• What is expected:
Beneath this task are the entries; from the line with "This screenshot has height=1568, width=651." through the last one, transcribe every line exactly and nothing else, skipping pictures.

Data entries
§
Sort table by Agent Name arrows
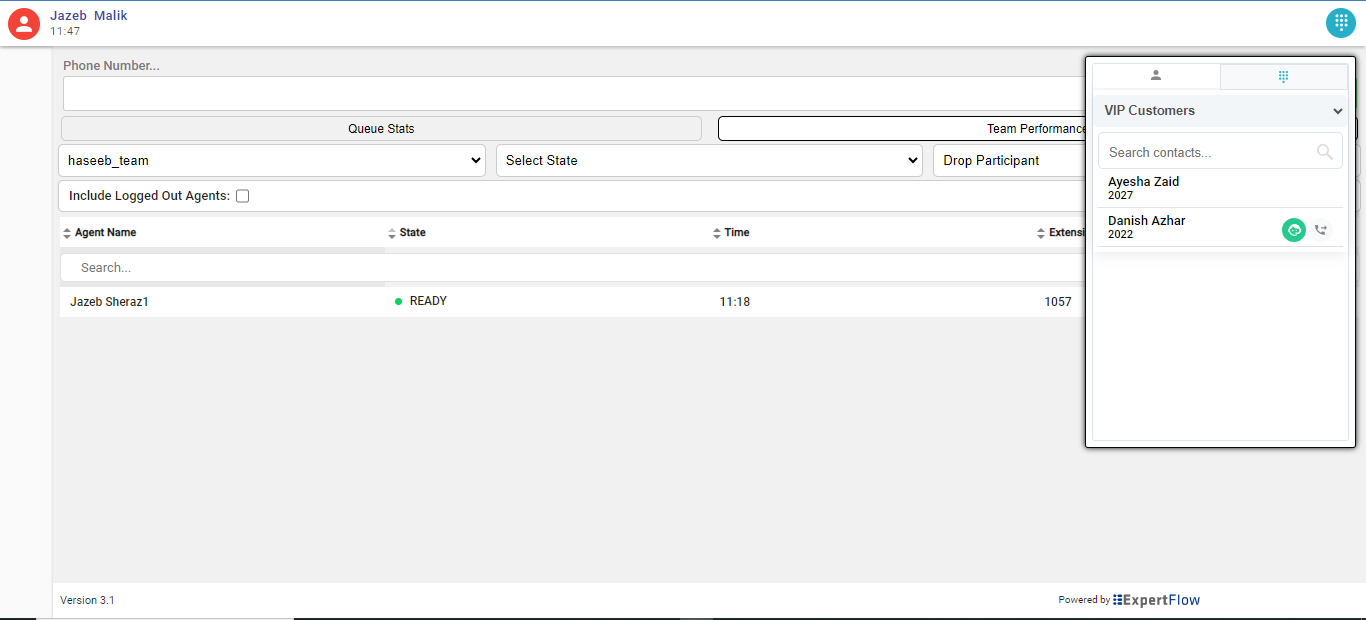 [x=67, y=233]
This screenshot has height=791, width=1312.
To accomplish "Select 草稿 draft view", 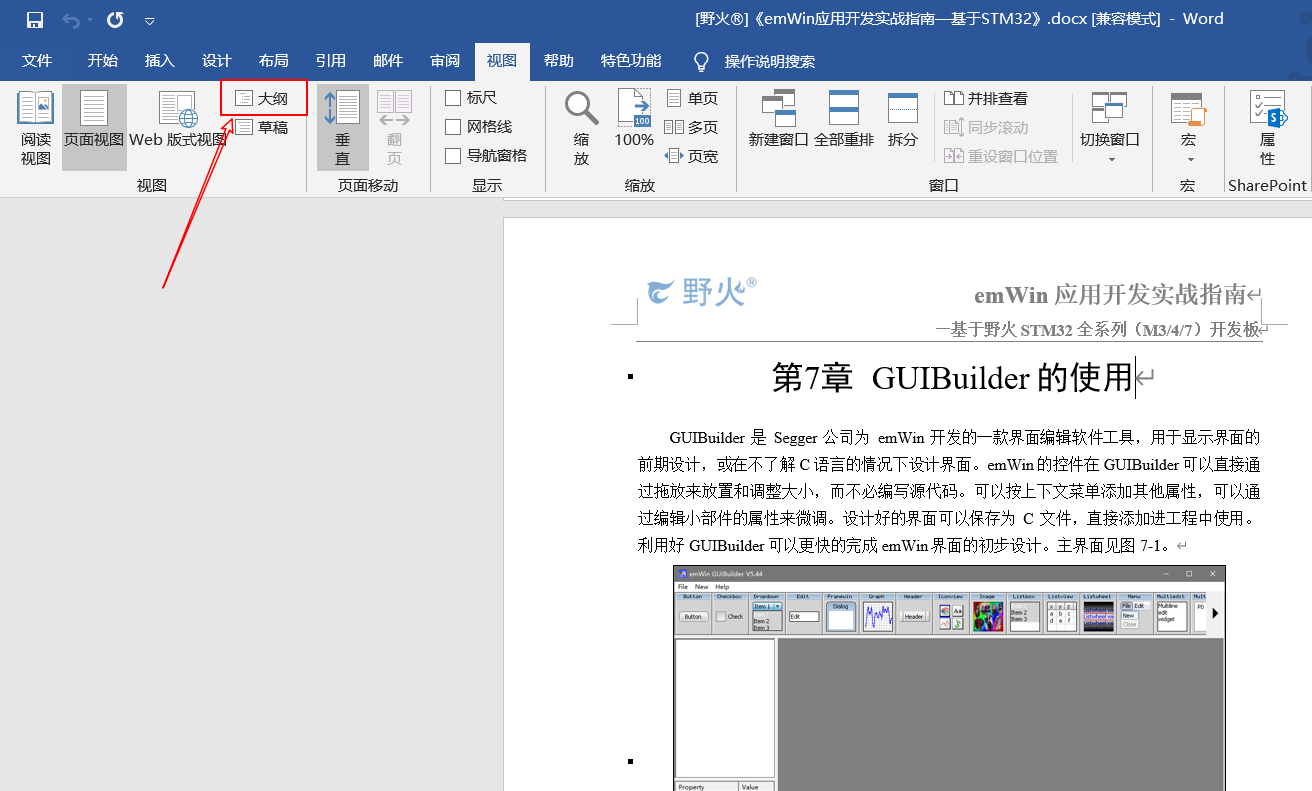I will (262, 127).
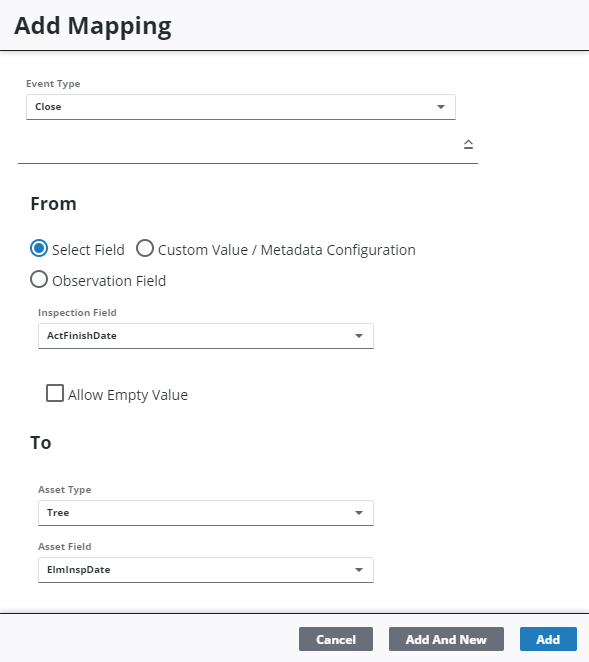Viewport: 589px width, 662px height.
Task: Select the Select Field radio button
Action: tap(39, 248)
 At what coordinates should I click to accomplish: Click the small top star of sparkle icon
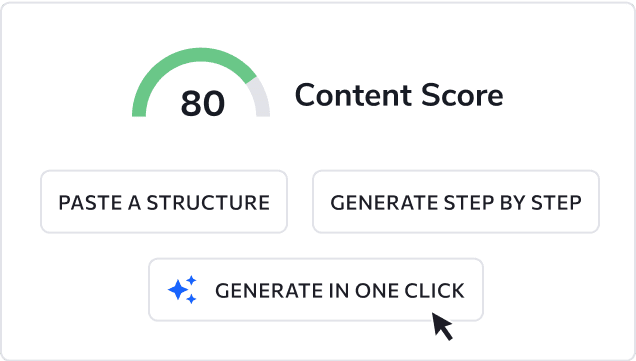click(x=191, y=280)
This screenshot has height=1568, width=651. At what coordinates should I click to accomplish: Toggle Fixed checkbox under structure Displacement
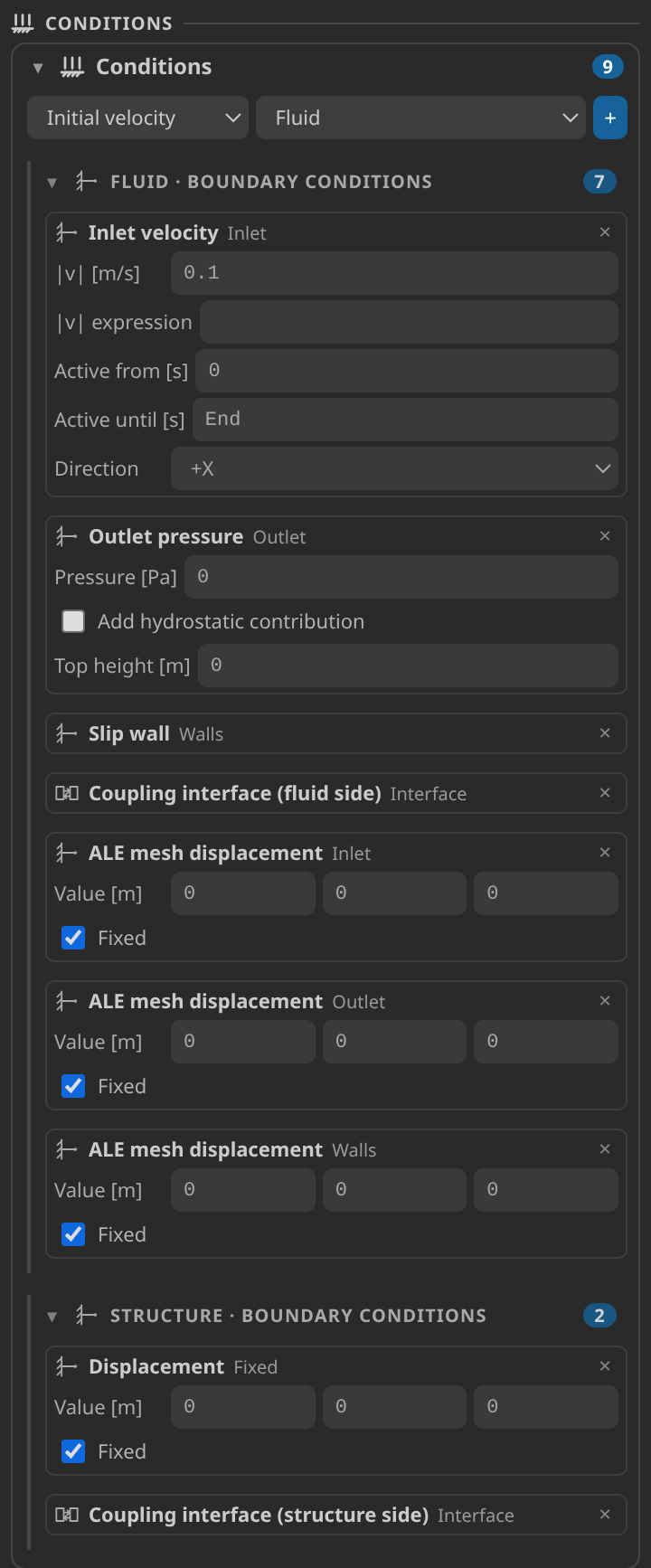pos(73,1451)
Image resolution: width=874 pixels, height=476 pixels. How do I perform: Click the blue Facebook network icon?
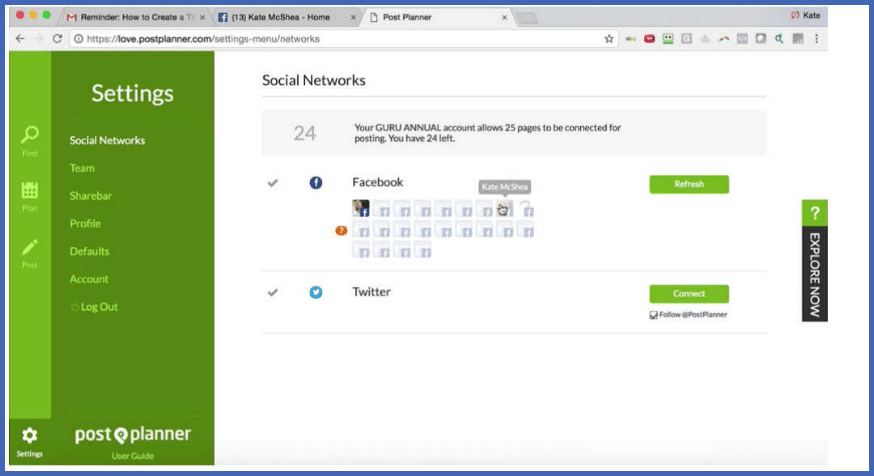[x=316, y=183]
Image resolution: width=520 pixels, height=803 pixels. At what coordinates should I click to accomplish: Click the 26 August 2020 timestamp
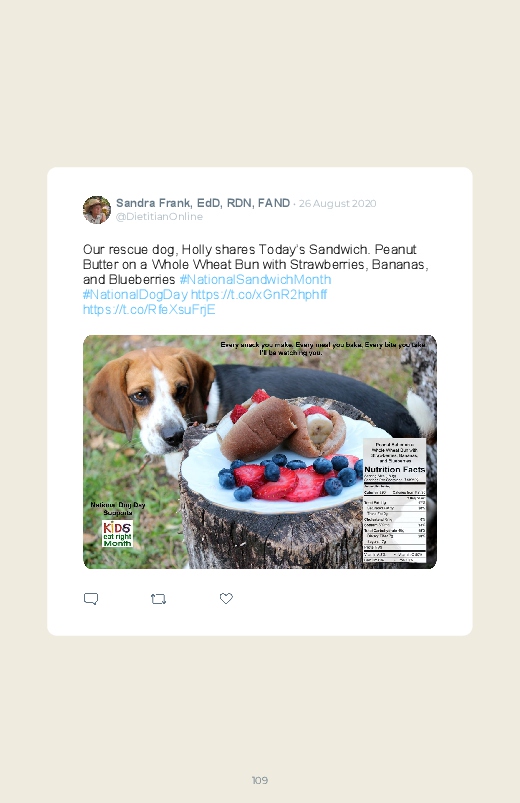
§
• Expected answer:
This screenshot has height=1568, width=651. At what coordinates should I click to accomplish: Toggle Fixed checkbox under structure Displacement
pos(73,1451)
Image resolution: width=874 pixels, height=476 pixels. How do I perform: Click the blue Facebook network icon?
[x=316, y=183]
Image resolution: width=520 pixels, height=803 pixels. At what coordinates should I click to accomplish: Click the 26 August 2020 timestamp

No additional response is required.